A safe harbor for responsible innovation 

Rather than banning or tightly constraining mental health AI, Utah adopted a novel regulatory approach. The state reinforced consumer protections around data privacy and advertising while creating a “safe harbor” for mental health AI agents that implement clearly defined safety guardrails. These include pre-deployment safety testing, crisis escalation protocols, clinical oversight, and ongoing monitoring.

This approach aims to encourage responsible innovation while avoiding unintended consequences — such as pushing consumers toward riskier, general‑purpose chatbots in the absence of safer, specialized tools.

“Adaptive regulation is not a euphemism for weak regulation. Let’s learn from social media and build oversight frameworks for Generative AI that incentivize safe innovation and are capable of keeping pace with a technology that changes faster than any legislative cycle.” Nina de Lacy MD A model for policymakers nationwide 

The authors argue that Utah’s experience offers a roadmap for other states and countries grappling with how to regulate fastmoving AI technologies in sensitive domains like mental health. Core recommendations include shifting from risk-only to risk-benefit analysis, developing detailed and evidence-based best practices, and designing regulations that can evolve alongside the technology.

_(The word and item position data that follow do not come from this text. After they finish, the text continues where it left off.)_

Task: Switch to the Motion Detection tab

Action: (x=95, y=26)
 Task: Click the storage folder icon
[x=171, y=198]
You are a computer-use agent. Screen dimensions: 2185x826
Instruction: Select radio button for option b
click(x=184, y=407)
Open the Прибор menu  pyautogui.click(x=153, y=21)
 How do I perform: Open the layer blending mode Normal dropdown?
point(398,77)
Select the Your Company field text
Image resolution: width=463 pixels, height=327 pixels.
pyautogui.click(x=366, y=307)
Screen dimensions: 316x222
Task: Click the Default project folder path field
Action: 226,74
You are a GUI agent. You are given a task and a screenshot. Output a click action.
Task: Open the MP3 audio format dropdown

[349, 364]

“There is no option to entirely stamp out the use of AI for mental health,” the authors conclude. “The challenge is to guide its development toward safer, more effective tools that genuinely improve population mental health outcomes.”

About the authors 

Nina de Lacy, MD, is with Huntsman Mental Health Institute, and the Department of Psychiatry at the University of Utah. 

Zachary Boyd, PhD, is the Director of Utah’s first-in-the-nation Office of Artificial Intelligence Policy, at the Utah Department of Commerce and is an associate professor of mathematics at Brigham Young University.